Most of my earlier Idaho memories of Dad find him working in the long vegetable garden, monitoring canal water wearing tall rubber boots and carrying a shovel, mowing the big lawn, or walking the rest of the property checking for trouble in the way of gopher holes a horse might step into, fences that needed repair, or an alfalfa field ready for harvest. Later, after retirement (What's that?), Dad maintained that same kind of work ethic on the tree farm in California, constantly trimming trees, checking for disease, cutting out trees that might infect other ones, checking the fence for holes where a few dishonest broke through at night to steal their trees, and repairing the gravel parking lot when ruts developed. He was a man who loathed idleness, not in a preachy way, but as a matter of personality. Dad sat down for only six things I can think of: eating a good meal, attending a church meeting, watching a football game, visiting with a family member, reading (he loved National Geographic, Readers' Digest, The Book of Mormon, and the local newspaper), or resting in the big recliner after a hard day's work. Simply put, Dad was a man who got the job done. I've witnessed that principle at work in Dad's posterity--something they learned from example and can be proud to claim as a legacy of his. Happy Father's Day Dad! We miss you!

Resting and visiting with family. It must have been a Sunday, or we were a group too large for the little tv room, because this photo was taken in Mother and Dad's beautiful and spacious but not often used living room. Mother loved the big picture window that Dad put in when he built the house, and just recently I learned that Mother always insisted on living in a house that faced the mountains. She wanted that and Dad always saw to it, even in the smaller homes he built for them when they were younger.

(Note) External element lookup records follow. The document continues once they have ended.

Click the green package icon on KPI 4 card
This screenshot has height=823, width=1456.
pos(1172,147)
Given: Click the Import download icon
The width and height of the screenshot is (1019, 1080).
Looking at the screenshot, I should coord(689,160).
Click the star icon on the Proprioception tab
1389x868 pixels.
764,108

A picture of my dad at about age 40. I don't have a lot of memories of my own father, something that went missing a long time ago. But I do know that my father was a good and gentle man who loved God and his five children and actively practiced his Christian faith. I can't remember a spanking or even a scolding from him ever. He was brilliant also, his IQ testing reported to have been extremely high. He was in the CIC during his time in the army and passed the CPA exam later in life. My father came from a long line of musicians, men and women who worked more with their minds and less with their hands. Dad was the youngest of four children and his first nieces tell stories of his being their favorite uncle. Dad played the piano, and my mother said, "Your daddy could play a mean saxaphone!" In fact, my parents met during a musical event in which he played the sax and she played the piano. Mom said she wasn't impressed at first because he was a bit cocky, but that disappeared immediately when he discovered that Mom wasn't impressed by that. Dad's siblings and cousin who still live in Memphis speak of my father as a man with great love for family and one who loved to laugh. I look forward to hearing the sound of that some day.

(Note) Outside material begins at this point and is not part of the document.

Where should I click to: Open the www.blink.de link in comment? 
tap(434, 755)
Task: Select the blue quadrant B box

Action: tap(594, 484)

My earliest memory isn't really mine, but my mother has told me the story so often that I can almost remember. She says that when I was born (the third of five children) Dad liked to hold me by cradling my head in the palm of his hand, and my feet resting against the crook of his arm. He thought I was sweet and beautiful and practiced holding me that way until I grew too big. I imagine he must have smiled into my face as well, because I've always known that my father loved me.

One of my favorite memories is our regular trips to Howard Johnson's restaurant every weekend after my parents divorced. We always ate pancakes or waffles, and bacon, and on the way home, Dad made sure to drive us past Graceland for a possible glimpse of Elvis Presley. Dad always slowed the Chevrolet way down and we craned our necks as far and long as we could.

It was a sad day for all of us when we moved away from Memphis in 1969. My father died of cancer in 1972 when he was almost 44 and I was almost 14. Our birthdays are two days apart.